Confession d'un gentilhomme

I

Je demande pardon au lecteur de me mettre en scène et d’attirer son attention sur ma modeste personne.

Qu’il se rassure.

Ce n’est que pour un instant.

Il y a quelques mois — à l’automne dernier — je me trouvais dans un des cantons les plus sauvages et les plus pittoresques du Morvan, à peu près à mi-chemin entre Corbigny et Saulieu.

J’allais passer quelques jours chez un de mes amis, propriétaire dans ce farouche pays qui n’a presque rien perdu de son aspect d’autrefois, d’un manoir entouré de trois cents hectares de bois où çà et là quelques mauvaises prairies, croupissant dans les fonds, rompent seules la monotonie du paysage.

Ce manoir n’a point de prétentions artistiques.

On voit du premier coup d’œil qu’il a été bâti, il y a deux ou ou trois cents ans, par des maçons qu’aucun architecte ne dirigeait.

Cependant il est d’un bon effet au milieu des pâtures et des futaies qui l’environnent.

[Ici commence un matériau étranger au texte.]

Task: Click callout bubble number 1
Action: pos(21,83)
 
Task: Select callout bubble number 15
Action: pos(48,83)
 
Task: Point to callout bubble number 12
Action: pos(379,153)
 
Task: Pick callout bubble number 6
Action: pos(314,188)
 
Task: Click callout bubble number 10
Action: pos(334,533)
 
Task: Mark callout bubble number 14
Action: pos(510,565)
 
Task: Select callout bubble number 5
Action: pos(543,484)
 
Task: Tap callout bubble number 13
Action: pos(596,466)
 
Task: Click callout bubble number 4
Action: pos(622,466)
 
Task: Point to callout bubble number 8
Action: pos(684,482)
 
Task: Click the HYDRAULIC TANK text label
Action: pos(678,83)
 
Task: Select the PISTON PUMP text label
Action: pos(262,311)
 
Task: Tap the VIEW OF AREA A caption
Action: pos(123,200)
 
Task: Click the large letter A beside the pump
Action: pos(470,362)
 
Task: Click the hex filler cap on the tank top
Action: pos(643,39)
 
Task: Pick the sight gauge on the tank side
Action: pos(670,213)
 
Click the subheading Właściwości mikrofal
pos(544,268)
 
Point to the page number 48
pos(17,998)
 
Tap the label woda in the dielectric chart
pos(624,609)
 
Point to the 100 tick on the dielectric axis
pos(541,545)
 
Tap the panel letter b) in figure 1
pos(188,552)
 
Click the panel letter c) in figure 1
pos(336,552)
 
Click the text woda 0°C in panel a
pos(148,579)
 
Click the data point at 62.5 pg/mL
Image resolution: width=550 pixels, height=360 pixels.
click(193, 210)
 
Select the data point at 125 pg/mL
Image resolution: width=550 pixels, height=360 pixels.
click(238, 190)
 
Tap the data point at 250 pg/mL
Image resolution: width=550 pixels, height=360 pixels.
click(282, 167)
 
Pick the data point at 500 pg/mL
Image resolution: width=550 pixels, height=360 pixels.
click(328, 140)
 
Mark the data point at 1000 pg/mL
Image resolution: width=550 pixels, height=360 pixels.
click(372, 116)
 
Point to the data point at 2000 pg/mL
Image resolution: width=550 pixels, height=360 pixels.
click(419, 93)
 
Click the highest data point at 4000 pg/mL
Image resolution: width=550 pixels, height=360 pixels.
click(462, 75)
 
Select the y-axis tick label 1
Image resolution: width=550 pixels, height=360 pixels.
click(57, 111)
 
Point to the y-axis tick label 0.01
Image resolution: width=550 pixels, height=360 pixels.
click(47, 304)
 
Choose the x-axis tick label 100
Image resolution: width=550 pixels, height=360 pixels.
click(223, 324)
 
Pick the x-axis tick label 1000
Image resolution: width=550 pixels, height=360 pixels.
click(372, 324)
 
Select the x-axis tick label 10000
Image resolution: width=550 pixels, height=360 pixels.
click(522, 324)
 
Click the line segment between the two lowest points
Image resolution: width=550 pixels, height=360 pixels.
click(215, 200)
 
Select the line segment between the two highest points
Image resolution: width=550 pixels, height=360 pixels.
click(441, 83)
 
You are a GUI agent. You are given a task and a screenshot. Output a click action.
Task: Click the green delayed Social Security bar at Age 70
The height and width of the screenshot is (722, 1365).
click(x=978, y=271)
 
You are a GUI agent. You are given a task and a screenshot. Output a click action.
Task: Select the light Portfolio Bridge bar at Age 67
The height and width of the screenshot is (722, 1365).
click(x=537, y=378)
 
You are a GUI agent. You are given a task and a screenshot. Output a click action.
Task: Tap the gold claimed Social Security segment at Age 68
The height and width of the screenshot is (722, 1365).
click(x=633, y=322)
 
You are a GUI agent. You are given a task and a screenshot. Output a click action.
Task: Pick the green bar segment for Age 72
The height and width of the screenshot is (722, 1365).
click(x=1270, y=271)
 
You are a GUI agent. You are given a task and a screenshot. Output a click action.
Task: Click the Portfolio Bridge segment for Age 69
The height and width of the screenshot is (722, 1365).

C’est un carré long percé d’inégales ouvertures à meneaux de pierre et flanqué à l’une de ses extrémités d’une tour carrée et à l’autre d’une tour ronde ; le tout est coiffé de hautes toitures d’ardoises moussues sous lesquelles une rangée de créneaux forme corniche.

Il y a là un pastiche assez réussi de l’architecture féodale. A distance on pourrait se croire en face d’une petite forteresse. De près ce n’est qu’une maison un peu plus vaste que celles des gros fermiers du pays qui, pour la plupart, occupent d’anciens châteaux abandonnés et tombant en ruines.

Ce manoir s’appelle Brault et, aux yeux de mon ami, assez taciturne de sa nature et amoureux de la solitude, il jouit de l’avantage d’être isolé et presque inaccessible aux visiteurs et aux importuns.

J’y arrivai non sans peine, à l’aide d’un conducteur pris à Corbigny, après une course de trois heures dans un mauvais cabriolet, lorsque la nuit était déjà close.

Un brouillard épais me dérobait la vue des taillis que nous traversions et le cabriolet s’arrêta devant la maison sans que son voisinage me fût révélé autrement que par la lueur s’échappant de trois fenêtres du rez-de-chaussée.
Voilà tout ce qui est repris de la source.